Implementation:Huggingface Datasets Parquet Builder
| Knowledge Sources | |
|---|---|
| Domains | Data_Loading, Columnar |
| Last Updated | 2026-02-14 18:00 GMT |
Overview
Packaged dataset builder for loading Parquet files with column filtering and row group support into Arrow-backed datasets provided by the HuggingFace Datasets library.
Description
Parquet is a packaged dataset builder extending ArrowBasedBuilder that reads Apache Parquet files into Arrow tables.
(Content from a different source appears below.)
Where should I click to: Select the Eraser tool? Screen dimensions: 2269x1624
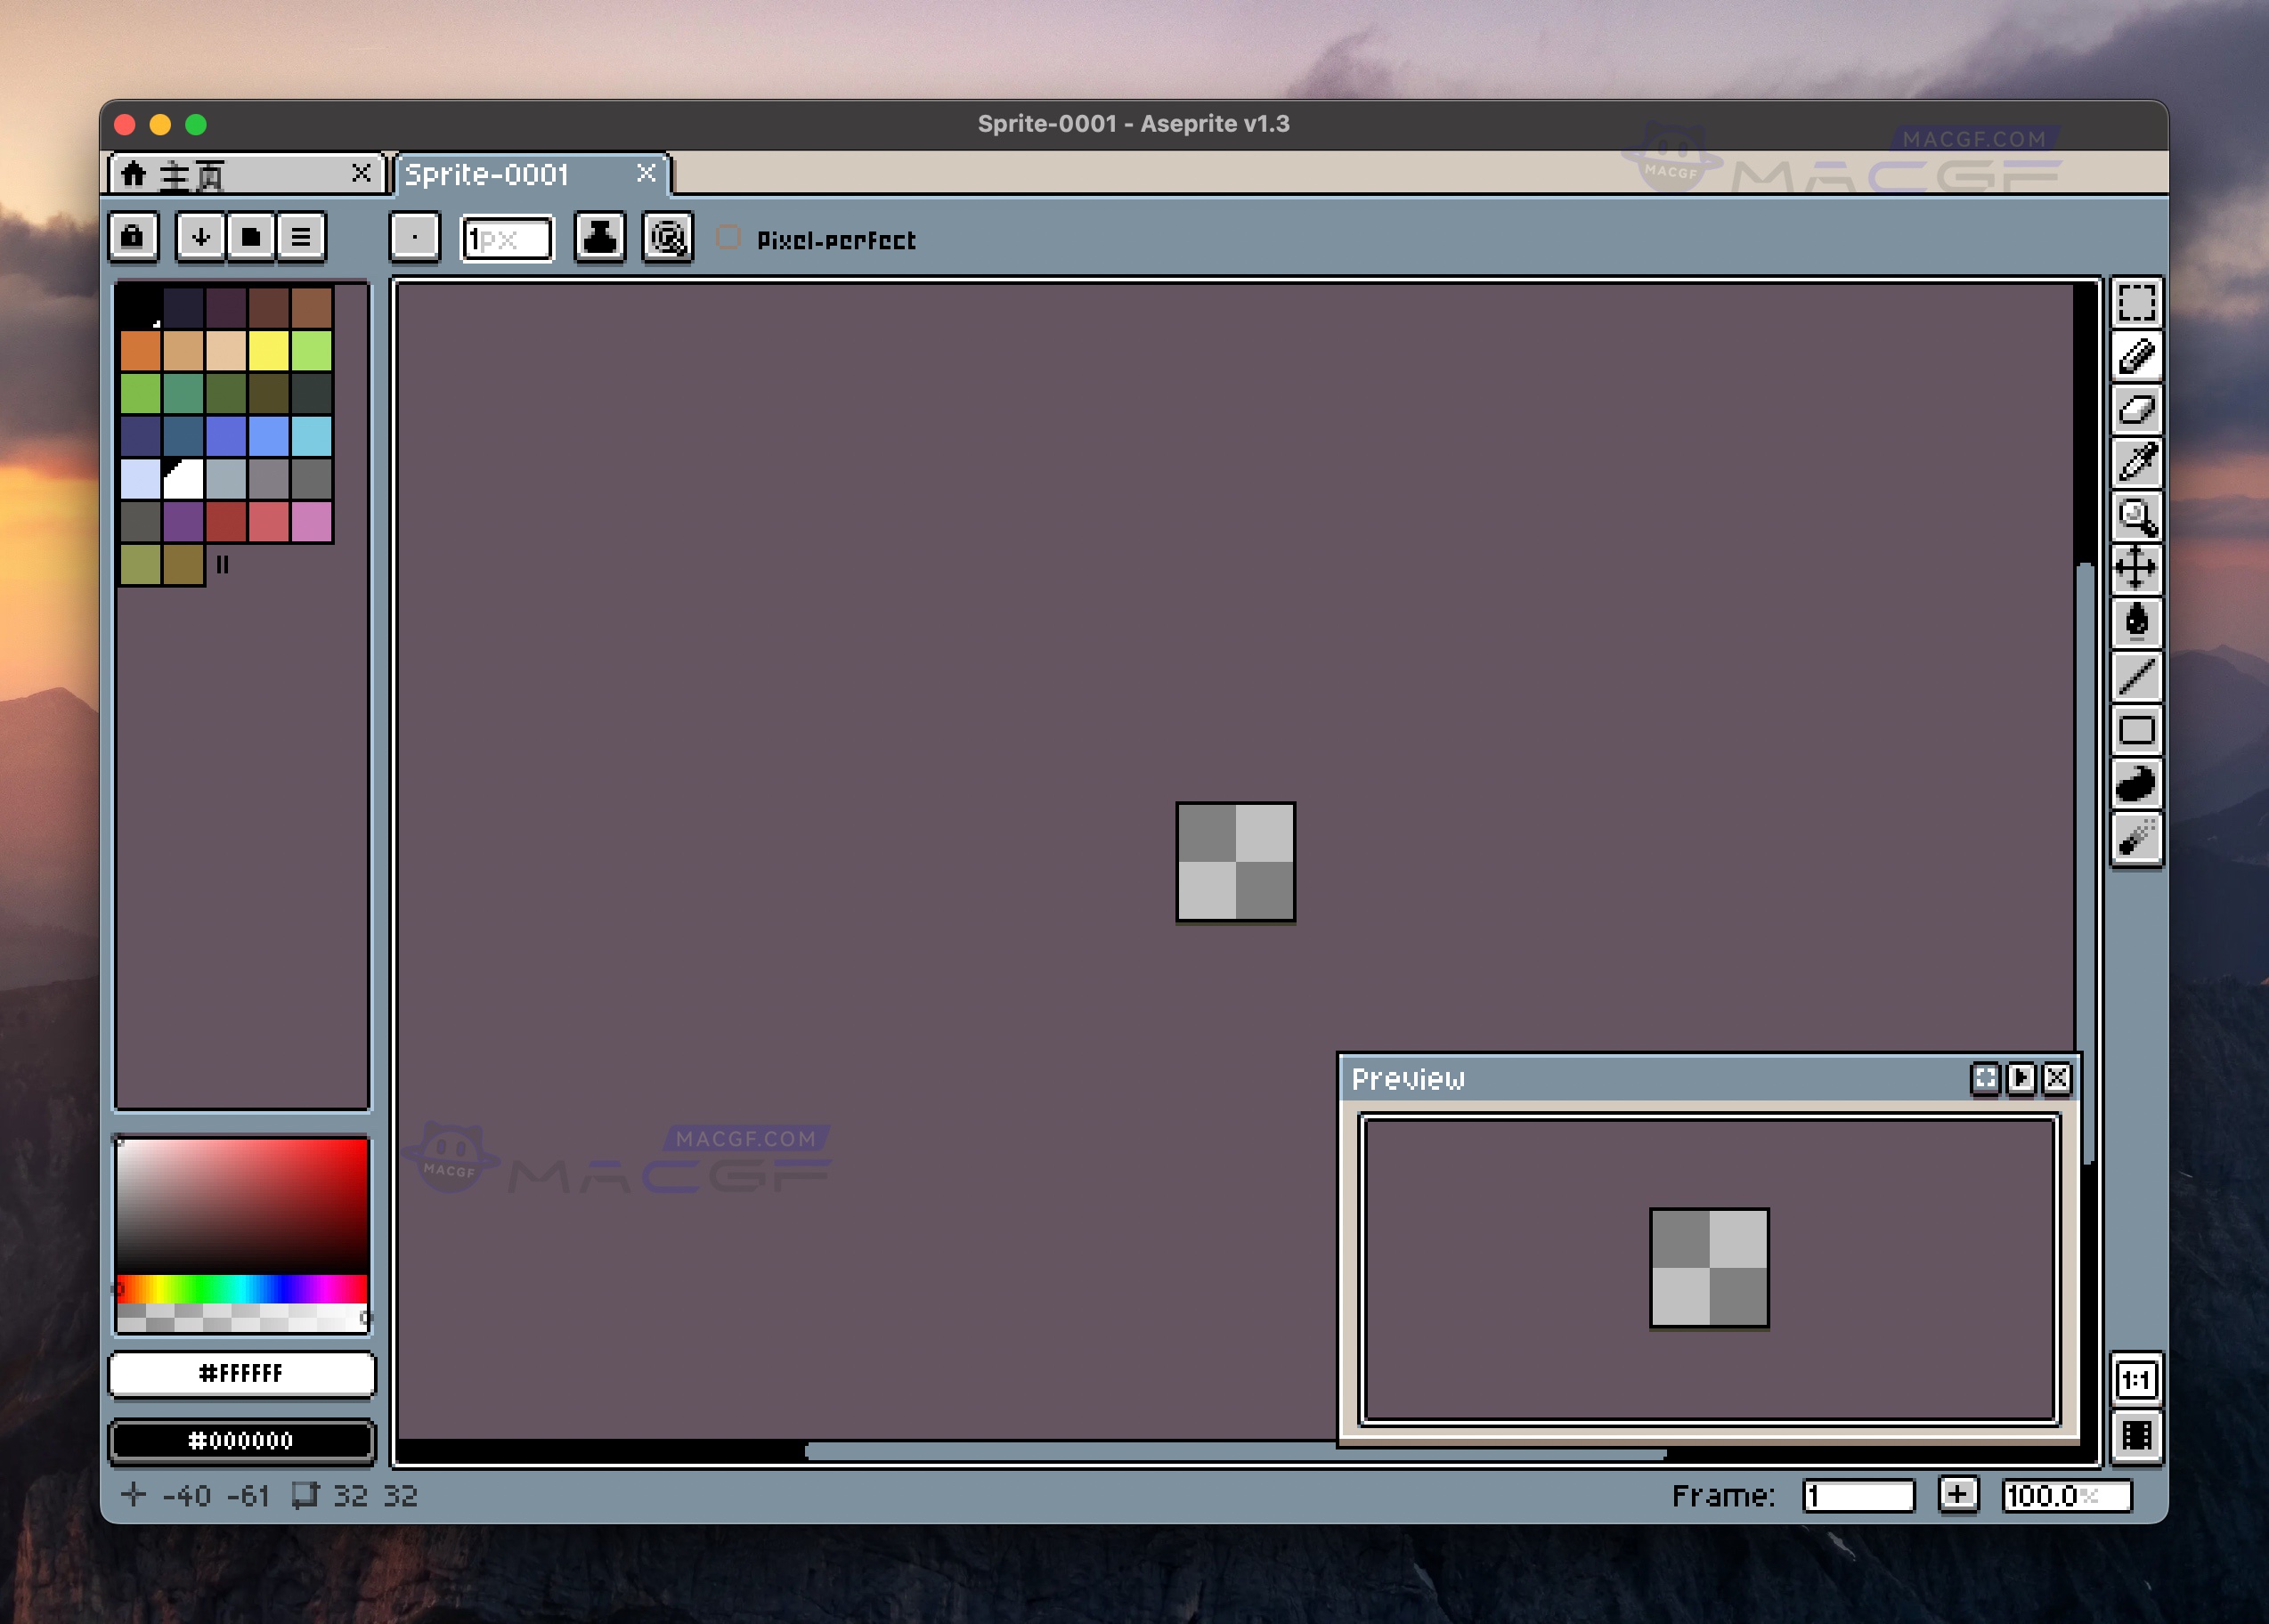click(2136, 410)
It is configured via ParquetConfig, a dataclass extending BuilderConfig, with fields for batch_size (defaults to row group size), columns (column subset selection), features (explicit schema), filters (predicate pushdown for row filtering), fragment_scan_options (PyArrow scan configuration for buffering and caching), and on_bad_files (error handling strategy: "error", "warn", or "skip").
During split generation, if features are not explicitly provided, the builder infers them from the Parquet file's Arrow schema using pq.read_schema(). Schema inference respects the on_bad_files policy, skipping unreadable files when configured. If columns is specified, features are filtered to include only the requested columns.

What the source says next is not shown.